Actuator Mechanical Design (v1)
Status: Current Project (Jun 2020)
Brushless Motor Selection
Knowing the torque requirements from the basic calculations made in Robot Dog Mechatronics, I could start looking for a suitable brushless motor to base the actuator around. Since torque per amp is roughly proportional to motor radius squared, I looked online for the largest diameter motor available.
The largest motors I could find were tiny 6007 motors (stator of 60mm diameter, 7mm tall). After holding it in my hand and realising how tiny it was for its very high price, I looked at what motor Ben Katz used in his paper [1] to get a rough estimate. On page 24, figure 2-1 shows the final actuator. Firstly by matching the rotor shape, rough dimensions and the font used, I narrowed it down to the "eX8108 105KV" motor [2]. The site also confirmed that they supplied the motors for the infamous back-flipping Cheetah Mini, confirming my internet detective skills.
Now armed with the stator dimensions and KV rating, I started looking on Alibaba for motors since I would need a much larger motor than a 8108.
TMotor 6007 BLDC motor.
Large BLDC motor options. Torque is indirectly proportional to KV, directly proportional to diameter^2 and stator height.
Relative torque measured against the 6007 motor.
The ideal motor would have a low KV, large diameter and large height as well as not being too heavy and not cost too much.
The Turnigy motors were very appealing however I did not trust the stated weights as well as being impossible to find.

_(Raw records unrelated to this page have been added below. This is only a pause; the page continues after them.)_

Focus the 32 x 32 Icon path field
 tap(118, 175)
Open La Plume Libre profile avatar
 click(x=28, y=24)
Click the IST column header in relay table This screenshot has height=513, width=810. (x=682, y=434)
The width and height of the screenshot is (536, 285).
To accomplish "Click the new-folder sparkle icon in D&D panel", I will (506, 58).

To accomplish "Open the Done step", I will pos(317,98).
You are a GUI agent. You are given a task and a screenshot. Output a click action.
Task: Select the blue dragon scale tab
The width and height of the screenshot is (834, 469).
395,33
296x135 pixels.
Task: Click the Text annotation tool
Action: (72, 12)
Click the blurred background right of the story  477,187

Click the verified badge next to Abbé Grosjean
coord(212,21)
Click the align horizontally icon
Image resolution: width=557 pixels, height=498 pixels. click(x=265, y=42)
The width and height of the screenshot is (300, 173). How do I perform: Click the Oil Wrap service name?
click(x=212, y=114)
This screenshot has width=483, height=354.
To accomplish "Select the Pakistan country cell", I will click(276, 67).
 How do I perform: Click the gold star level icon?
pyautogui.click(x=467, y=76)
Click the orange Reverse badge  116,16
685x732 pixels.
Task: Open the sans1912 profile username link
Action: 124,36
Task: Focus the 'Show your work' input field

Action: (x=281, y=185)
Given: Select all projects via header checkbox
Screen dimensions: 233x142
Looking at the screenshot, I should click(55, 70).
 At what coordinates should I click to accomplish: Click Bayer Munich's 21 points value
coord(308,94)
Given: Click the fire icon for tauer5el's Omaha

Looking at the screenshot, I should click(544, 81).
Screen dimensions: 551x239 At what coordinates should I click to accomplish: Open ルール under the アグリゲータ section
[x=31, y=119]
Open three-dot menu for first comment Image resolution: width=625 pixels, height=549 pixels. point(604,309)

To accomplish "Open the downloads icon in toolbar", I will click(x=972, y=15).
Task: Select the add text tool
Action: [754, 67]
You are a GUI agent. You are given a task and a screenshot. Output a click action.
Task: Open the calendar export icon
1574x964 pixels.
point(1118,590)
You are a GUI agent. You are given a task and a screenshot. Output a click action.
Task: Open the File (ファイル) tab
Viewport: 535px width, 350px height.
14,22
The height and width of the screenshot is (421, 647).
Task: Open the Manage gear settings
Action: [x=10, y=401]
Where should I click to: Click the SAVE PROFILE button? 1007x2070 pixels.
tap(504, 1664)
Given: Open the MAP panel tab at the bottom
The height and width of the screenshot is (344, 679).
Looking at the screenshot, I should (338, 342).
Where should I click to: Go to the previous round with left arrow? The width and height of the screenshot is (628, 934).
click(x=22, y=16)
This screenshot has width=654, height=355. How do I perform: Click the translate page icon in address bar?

In addition, they use the 9225 to mean a rotor diameter of 92mm instead of the stator which confused me for a while.
In the end, the most ideal motor was the generic 8313 100KV. They are widely available from Chinese sellers.
Standard BLDC stator sizes from Chinese manufacturers? From [3].
One interesting thing I discovered talking to a seller on Alibaba was that there appears to be standard sizes of stator. The OD, ID and Number of slots is fixed due to the stamping moulds however the height can be easily customised.
The table of stamping moulds can be found on [3].
Ballin motors.
Gearbox Design
For robots who will interact in environments with humans, having the ability to backdrive is very important. This allows the robot to feel external forces instead of being completely rigid, lowering impact forces and giving the robot a sense of force.
This essentially rules out SEA (series elastic actuators) since they are non-backdrivable without advanced force sensors which only work with power. High gear ratios (>10:1) also make backdriving harder as well as increasing the reflected inertia. Too high of a gear ratio also requires the input shaft (motor) to spin very fast, wasting energy accelerating and decelerating.
Planetary Gearbox
Following Ben Katz [1], I attempted to design a 9:1 planetary gearbox that could fit inside the stator ID. Unfortunately numerous problems came up.
In order to fit the gears inside, a very small module (essentially tooth size) was required, necessitating use of very tiny endmills to cut the radii in-between the teeth. I could manufacture the gears with a gear hobbing setup however it would be too expensive. It also does not allow manufacture of internal gears, necessitating even more custom tooling.
Looking for gears online also did not yield many useful results. No existing gears existed that would work and custom gears would cost too much. In addition, the small tooth size required use of hardened steel to handle the torque without snapping off, further increasing cost.
Cycloid Gearbox
One seemingly overlooked gearbox solution is the cycloid gearbox. Its major benefits over planetary gearboxes are:
Large contact area since half of all the lobes are in contact.
Easily customised gearbox ratio.
Relatively easy to manufacture just with a CNC router.
Unfortunately it also comes with some disadvantages:
Some designs may not be backdrivable.
Many parts that require tight tolerances.
Complex geometry.
My major inspiration for moving to cycloids was looking at Paul Gould's work [5].
To create the geometry, the parametric equations were generated using this website [6].
Unfortunately my first cycloid discs were not backdrivable and I had to redesign the geometry which can be seen below.
How a cycloid gearbox operates [4]. Green is input shaft. Purple is output shaft. Gear ratio is the number of lobes on the yellow cycloid disc.
First cycloid design.
Left is new geometry, right is old.
Fresh new cycloid discs.
Actuator top with driver PCB and heatsink.
Assembled actuator.
Assembled actuator.